_Work instruction:_ So long as no pictures are carried over, output the records below exactly.

***** Source data

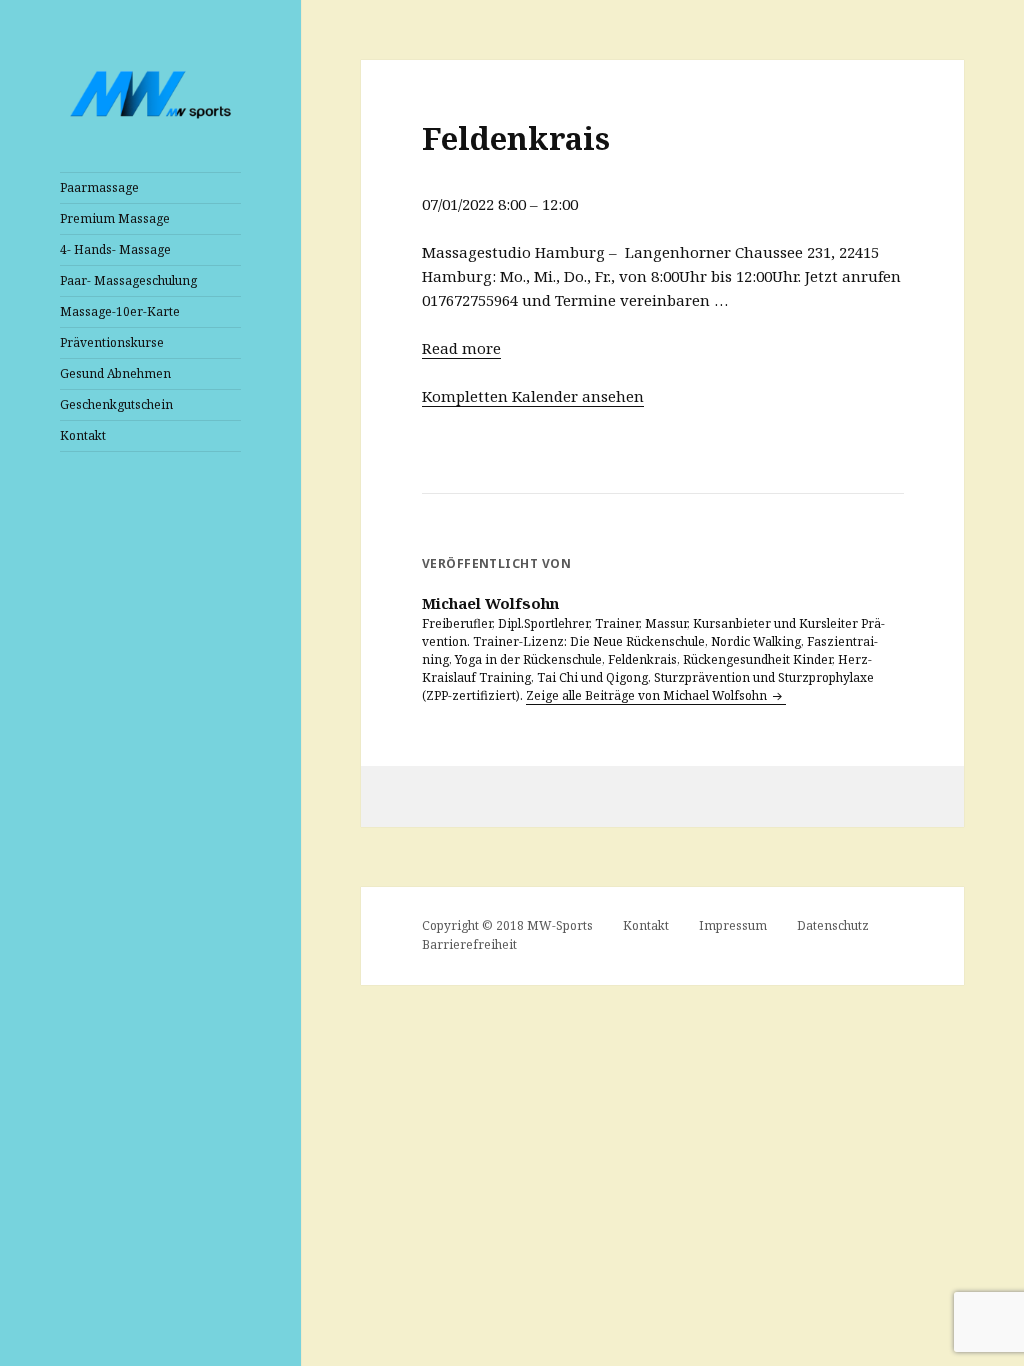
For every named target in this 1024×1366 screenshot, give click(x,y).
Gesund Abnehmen (115, 373)
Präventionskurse (112, 342)
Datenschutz (833, 925)
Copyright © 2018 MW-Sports (507, 925)
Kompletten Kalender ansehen (533, 396)
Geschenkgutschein (116, 404)
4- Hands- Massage (115, 249)
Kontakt (83, 435)
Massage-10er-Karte (120, 311)
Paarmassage (99, 187)
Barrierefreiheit (469, 944)
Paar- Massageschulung (128, 280)
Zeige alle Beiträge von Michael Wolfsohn (648, 695)
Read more (461, 348)
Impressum (733, 925)
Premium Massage (115, 218)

**********

_Answer for the task:_
For every named target in this 1024×1366 screenshot, give click(x,y).
Gesund Abnehmen (115, 373)
Präventionskurse (112, 342)
Datenschutz (833, 925)
Copyright © 2018 MW-Sports (507, 925)
Kompletten Kalender ansehen (533, 396)
Geschenkgutschein (116, 404)
4- Hands- Massage (115, 249)
Kontakt (83, 435)
Massage-10er-Karte (120, 311)
Paarmassage (99, 187)
Barrierefreiheit (469, 944)
Paar- Massageschulung (128, 280)
Zeige alle Beiträge von Michael Wolfsohn (648, 695)
Read more (461, 348)
Impressum (733, 925)
Premium Massage (115, 218)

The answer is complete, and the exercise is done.